**To do:**
Replace every "coordinates" with "position" in the material below and keep everything else the same. Leave the pictures out of your answer.

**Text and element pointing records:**
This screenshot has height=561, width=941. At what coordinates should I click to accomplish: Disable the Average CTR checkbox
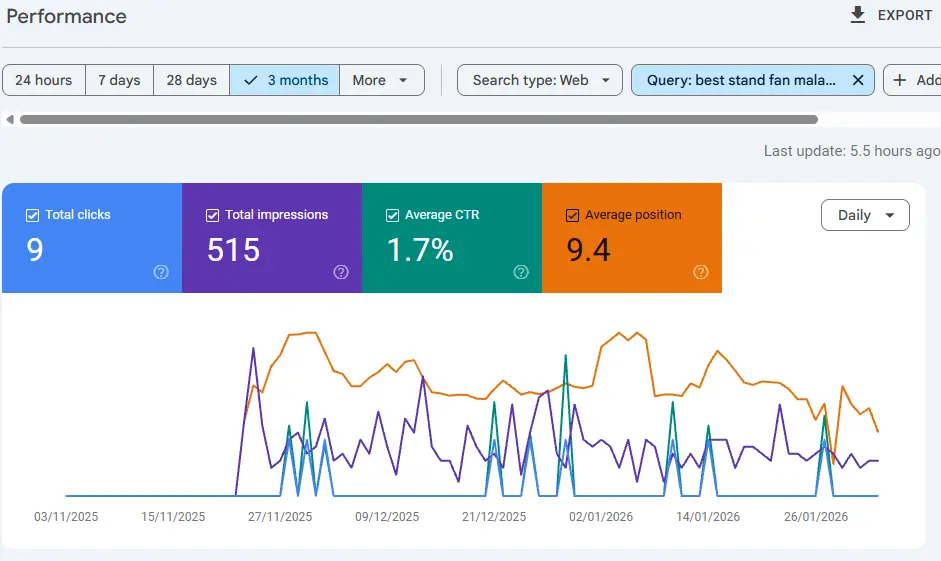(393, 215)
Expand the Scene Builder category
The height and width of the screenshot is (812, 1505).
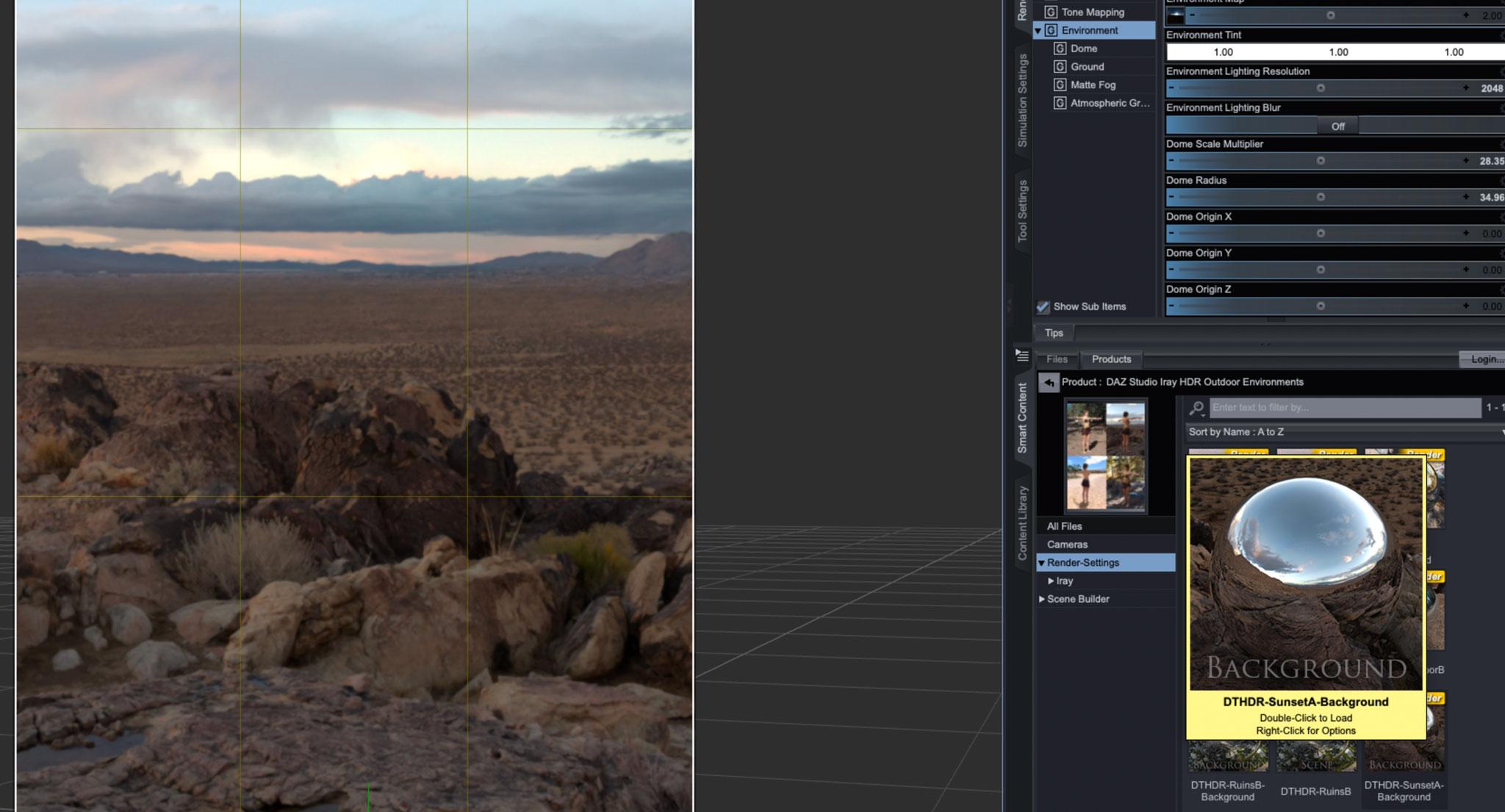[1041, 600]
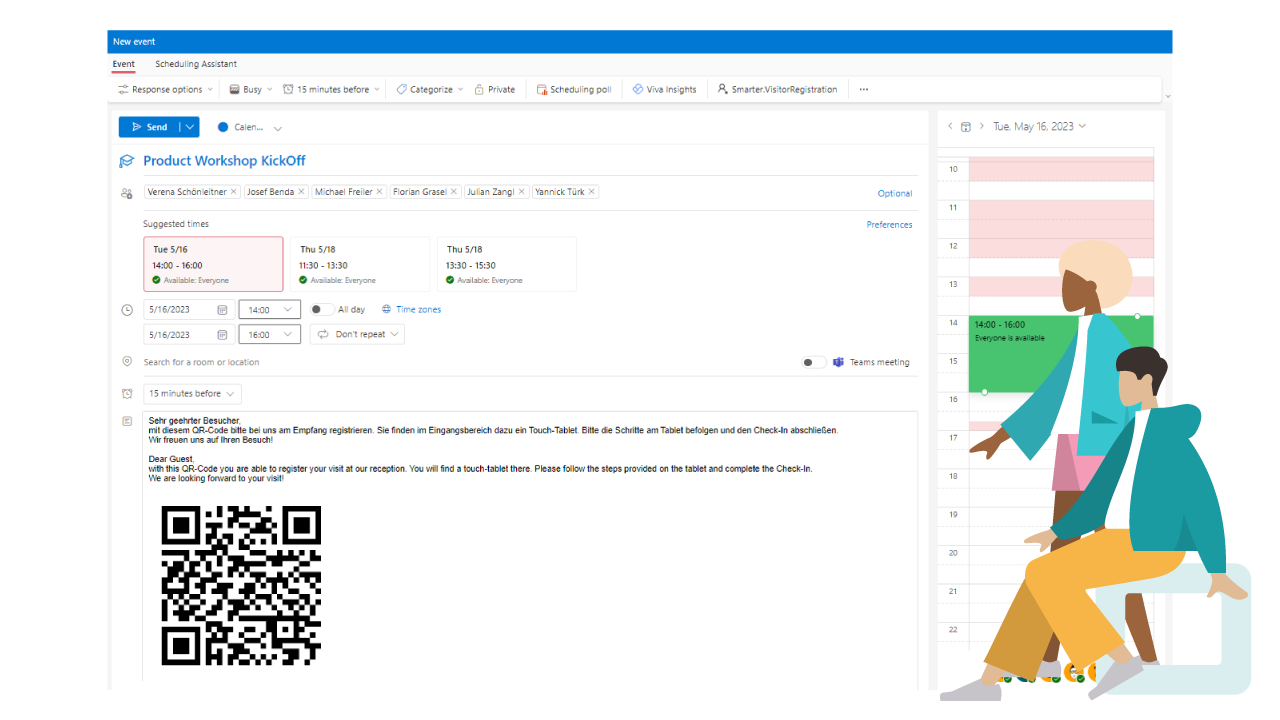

**Task answer:**
This screenshot has height=561, width=941. At what position should I click to accomplish: Disable the Average CTR checkbox
(393, 215)
Expand the Scene Builder category
The height and width of the screenshot is (812, 1505).
[1041, 600]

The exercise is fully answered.